▸ **Stored records**:

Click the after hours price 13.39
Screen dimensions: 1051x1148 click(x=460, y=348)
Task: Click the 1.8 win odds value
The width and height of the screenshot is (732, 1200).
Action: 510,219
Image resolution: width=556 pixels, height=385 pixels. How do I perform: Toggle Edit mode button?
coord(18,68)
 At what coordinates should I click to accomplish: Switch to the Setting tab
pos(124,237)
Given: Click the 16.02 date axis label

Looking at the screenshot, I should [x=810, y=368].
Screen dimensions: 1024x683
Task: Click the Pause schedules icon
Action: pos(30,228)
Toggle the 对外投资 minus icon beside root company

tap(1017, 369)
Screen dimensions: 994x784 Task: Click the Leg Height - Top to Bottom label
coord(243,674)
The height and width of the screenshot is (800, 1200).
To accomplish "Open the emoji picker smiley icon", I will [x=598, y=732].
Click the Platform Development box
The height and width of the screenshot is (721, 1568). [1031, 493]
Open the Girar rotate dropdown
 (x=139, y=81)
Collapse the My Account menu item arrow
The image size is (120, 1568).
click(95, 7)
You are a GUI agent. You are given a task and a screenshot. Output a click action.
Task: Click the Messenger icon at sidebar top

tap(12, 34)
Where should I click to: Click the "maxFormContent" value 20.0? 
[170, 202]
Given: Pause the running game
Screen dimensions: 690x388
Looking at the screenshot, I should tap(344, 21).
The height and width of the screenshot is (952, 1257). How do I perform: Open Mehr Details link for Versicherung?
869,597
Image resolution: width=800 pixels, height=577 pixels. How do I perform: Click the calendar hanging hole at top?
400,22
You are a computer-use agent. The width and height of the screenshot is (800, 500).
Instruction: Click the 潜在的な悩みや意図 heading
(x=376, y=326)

▸ **TASK TO CARRY OUT**:
The required output is the line holding "Screen dimensions: 690x388" plus every line after it in the data, reproduced exactly.

▸ **RESPONSE FOR THIS EXERCISE**:
Screen dimensions: 690x388
Looking at the screenshot, I should tap(344, 21).
The height and width of the screenshot is (952, 1257). How do I perform: Open Mehr Details link for Versicherung?
869,597
Image resolution: width=800 pixels, height=577 pixels. How do I perform: Click the calendar hanging hole at top?
400,22
You are a computer-use agent. The width and height of the screenshot is (800, 500).
Instruction: Click the 潜在的な悩みや意図 heading
(x=376, y=326)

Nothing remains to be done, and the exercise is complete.